太阳能驱动的光催化技术是一种前景广阔的清洁制氢（H2）策略，可与选择性有机合成相结合。木质素富含芳香单元和官能团，可作为理想的空穴牺牲剂和底物，促进 H2 演化并产生高价值的化学品/燃料。为了提高整体光催化氧化还原效率，还进一步结合了热催化技术，以增强光生载流子的转移和活性。利用工业木质素碳作为电子缓冲器，开发出了一种高度可控的铜基催化剂。活性热解木质素碳层可精确调节 Cu/SiO2 上 Cu 物种的晶体分散，同时动态构建富电子的 Cu0 和缺电子的 Cuσ+ (1 < σ ≤ 2) 活性位点。该化合物具有优异的热光氧化还原性能，其 H2 进化速率高达 1313.2 μmol-gcat-1-h-1，木质素单体 C13-C16 芳香族二聚体的产率为 45.2%。这项研究揭示了木质素在功能催化剂中的高度利用率，以及高效生产 H2 和喷气燃料前体的可能性。

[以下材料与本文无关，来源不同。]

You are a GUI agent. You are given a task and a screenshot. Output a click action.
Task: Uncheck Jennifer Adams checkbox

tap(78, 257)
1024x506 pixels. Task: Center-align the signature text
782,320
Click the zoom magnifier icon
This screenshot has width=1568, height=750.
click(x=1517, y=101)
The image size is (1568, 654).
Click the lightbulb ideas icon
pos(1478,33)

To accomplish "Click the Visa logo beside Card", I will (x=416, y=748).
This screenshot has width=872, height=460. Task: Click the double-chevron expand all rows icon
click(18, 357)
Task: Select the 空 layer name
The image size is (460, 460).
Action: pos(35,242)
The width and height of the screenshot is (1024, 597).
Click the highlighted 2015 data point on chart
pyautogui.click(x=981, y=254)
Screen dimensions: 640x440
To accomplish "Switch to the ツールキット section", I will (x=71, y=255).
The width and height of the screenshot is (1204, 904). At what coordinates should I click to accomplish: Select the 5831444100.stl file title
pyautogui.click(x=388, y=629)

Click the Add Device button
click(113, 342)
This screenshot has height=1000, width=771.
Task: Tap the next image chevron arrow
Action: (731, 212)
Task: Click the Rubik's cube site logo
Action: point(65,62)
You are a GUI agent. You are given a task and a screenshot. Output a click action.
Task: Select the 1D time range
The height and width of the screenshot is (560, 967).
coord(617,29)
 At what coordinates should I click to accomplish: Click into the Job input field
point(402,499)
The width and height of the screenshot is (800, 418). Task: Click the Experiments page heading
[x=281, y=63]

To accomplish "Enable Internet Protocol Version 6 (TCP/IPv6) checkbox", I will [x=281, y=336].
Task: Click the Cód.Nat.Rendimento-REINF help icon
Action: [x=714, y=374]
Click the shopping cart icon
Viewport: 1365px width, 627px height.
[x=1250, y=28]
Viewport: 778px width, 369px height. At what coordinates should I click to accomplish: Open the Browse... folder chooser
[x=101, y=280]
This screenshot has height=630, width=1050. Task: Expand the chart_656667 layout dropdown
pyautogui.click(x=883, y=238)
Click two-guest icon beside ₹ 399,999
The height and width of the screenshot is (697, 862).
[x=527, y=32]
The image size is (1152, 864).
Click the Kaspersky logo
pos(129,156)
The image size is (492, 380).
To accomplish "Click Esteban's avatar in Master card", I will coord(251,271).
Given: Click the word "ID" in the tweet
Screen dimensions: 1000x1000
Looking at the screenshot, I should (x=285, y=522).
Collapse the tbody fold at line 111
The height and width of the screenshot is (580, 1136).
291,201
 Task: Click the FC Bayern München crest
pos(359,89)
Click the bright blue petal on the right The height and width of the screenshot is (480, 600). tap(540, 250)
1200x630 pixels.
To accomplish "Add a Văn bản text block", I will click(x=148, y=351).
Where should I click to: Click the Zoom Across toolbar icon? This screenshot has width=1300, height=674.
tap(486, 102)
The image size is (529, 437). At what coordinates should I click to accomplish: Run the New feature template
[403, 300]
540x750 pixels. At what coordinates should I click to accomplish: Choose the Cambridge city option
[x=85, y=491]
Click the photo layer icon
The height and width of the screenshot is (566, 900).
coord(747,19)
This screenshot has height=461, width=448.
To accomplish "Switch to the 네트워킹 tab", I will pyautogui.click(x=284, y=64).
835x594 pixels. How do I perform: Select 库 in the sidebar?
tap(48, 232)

本文章由计算机程序翻译，如有差异，请以英文原文为准。

求助全文

约1分钟内获得全文求助全文

来源期刊

AIChE Journal 工程技术-工程：化工

CiteScore

7.10

自引率

10.80%

发文量

411

审稿时长

3.6 months

期刊介绍： The AIChE Journal is the premier research monthly in chemical engineering and related fields. This peer-reviewed and broad-based journal reports on the most important and latest technological advances in core areas of chemical engineering as well as in other relevant engineering disciplines. To keep abreast with the progressive outlook of the profession, the Journal has been expanding the scope of its editorial contents to include such fast developing areas as biotechnology, electrochemical engineering, and environmental engineering. The AIChE Journal is indeed the global communications vehicle for the world-renowned researchers to exchange top-notch research findings with one another. Subscribing to the AIChE Journal is like having immediate access to nine topical journals in the field. Articles are categorized according to the following topical areas: Biomolecular Engineering, Bioengineering, Biochemicals, Biofuels, and Food Inorganic Materials: Synthesis and Processing Particle Technology and Fluidization Process Systems Engineering Reaction Engineering, Kinetics and Catalysis Separations: Materials, Devices and Processes Soft Materials: Synthesis, Processing and Products Thermodynamics and Molecular-Scale Phenomena Transport Phenomena and Fluid Mechanics.